Dios
no habla a través de las desgracias. Si tienes cuatro hijos y los cuatro
fallecen antes de cumplir un año, no quiere decir que Dios manda que se
eliminen las relaciones sexuales para alcanzar la pureza y la santidad. Dios
tampoco se dedica a exigir liturgias en las que los fieles cantan al unísono
como si fueran un coro de cantantes profesionales o un cuerpo de baile
perfectamente sincronizado. El teatro puede sustituir a la fe y, sin embargo,
mantener esa apariencia de que el aliento divino se ha hecho presente con la oración y el golpe de pecho como
elementos preferentes del culto. Todo esto no es más que una tontería.
Y es que, ya de
momento, sorprende que en el guion se halle Brady Corbet, que el año pasado
estaba en boca de todos al ser el máximo responsable de una película como El brutalista. Por lo que se ve, a
Corbet le va el tema del sexo por activa y por pasiva y el rechazo a los que
piensan diferente. Con la colaboración de Mona Fastvold como directora del
engendro, se nos pone en juego el nacimiento de una secta y su desarrollo
posterior, pero todo está mostrado como una disculpa, como si toda esta gente
abducida por una supuesta santa que, ni más ni menos, se proclama como la
heredera directa de Jesucristo, no hicieran daño a nadie con su continua
alabanza personal en la tal mesías y divina con los más diversos ritos. El
resultado es una película que dura dos horas y cuarto con un buen puñado de
canciones que, prácticamente, la convierten en un musical con más canciones de
misa que un cantoral de la catedral. Y eso sí, que no falten los golpes de
pecho.
En el fondo, se supone
que subyace una crítica a una sociedad estadounidense que no acepta lo que
parece extranjero aunque sea algo que ha arraigado con fuerza en sus creencias.
Ya se sabe, quien nombra mucho a Dios es que tiene mucho que esconder como
persona.

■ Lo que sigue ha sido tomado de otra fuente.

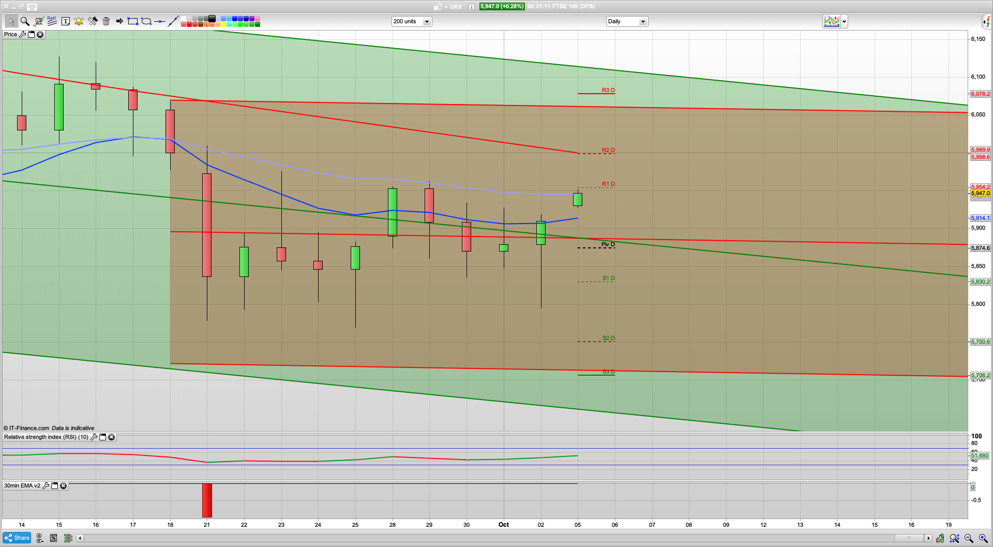Select the trend line drawing tool
The height and width of the screenshot is (547, 993).
coord(174,21)
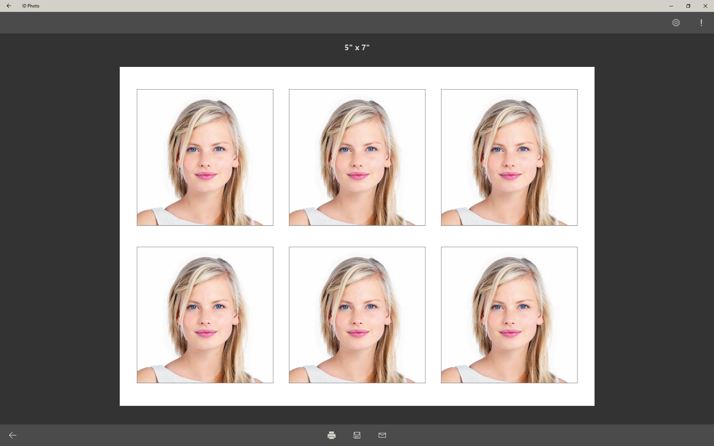Click the ID Photo window title
The height and width of the screenshot is (446, 714).
click(31, 6)
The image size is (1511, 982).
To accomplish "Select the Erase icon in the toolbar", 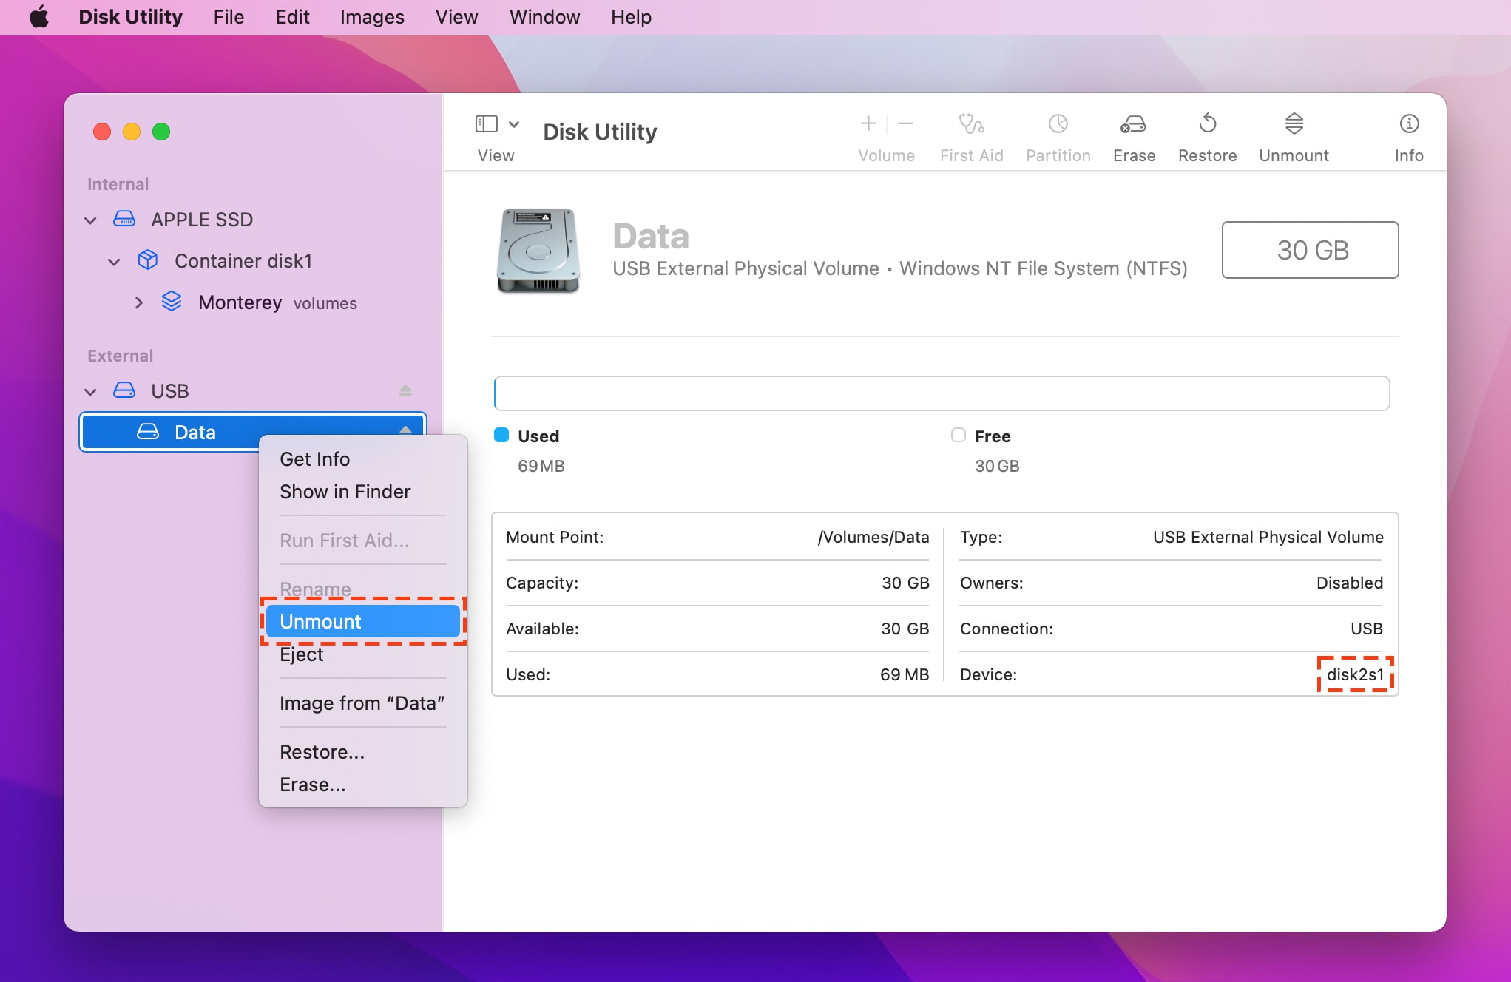I will [x=1133, y=135].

En cualquier caso, aquí no hay mácula que ensombrezca la labor
evangelizadora e, incluso, se describen un par de secuencias que son bastante risibles,
como la del dedo loco que va señalando el lugar en el que debe asentarse la
tribu de fieles, con el fulanito iluminado cambiando de brazo cuando le viene
en gana, aunque me imagino que por cansancio. Al final, lo que queda es una
historia que no guarda demasiado interés porque, durante las dos horas y cuarto
de marras, están hablando de lo mismo. Dios, cómo debe creerse en Dios, cómo se
debe evangelizar la palabra de Dios, cómo se ha de buscar a otros fieles para
que se unan a la fiesta y es inevitable pensar en Dios, cuándo va a acabar
esto.
Decían los supuestos
expertos que la interpretación de Amanda Seyfried como la madre Ann, agitadora
y principal impulsora del método de oración y culto, era digna de mención. Y
sí, no lo hace mal la chica, pero tampoco es la interpretación del año. Canta,
se marca unos pasos de baile que si me los hace el cura de mi barrio le
propongo para el Bolshoi, y se prodiga en las consabidas miradas de ternura
ante todos aquellos que no entienden la inconfundible llamada del Altísimo. Y
es una época en la que el optimismo no era precisamente el pan nuestro de cada
día, así que cualquier asidero que permitiera un poco de consuelo, era
bienvenido. Todo ello añadido a la falta de cultura, caldo de cultivo ideal
para hacer prosperar las ideas locas, las canciones angelicales y las visiones
que resulta que van teniendo todos y cada uno de los personajes que van
desfilando por la trama.
Así que yo, personalmente, si quiero ver un musical, prefiero decantarme por Cantando bajo la lluvia o West Side Story, que, al menos, no me dan la brasa con el asunto religioso. Si quiero ver una película sobre los engaños de la creencia y los charlatanes que se creen sus propias palabras, me pongo El fuego y la palabra, que me dice mucho más y tiene unas interpretaciones que hacen creer en la existencia de Dios. Y si el tema es verse cómo vivían las comunidades emigrantes durante la guerra de la independencia de los Estados Unidos, lo mismo me pongo El crisol para que no me arrebaten el nombre. Y dejo ya de perder el tiempo porque cada vez que oigo “Amén” me entran los siete males.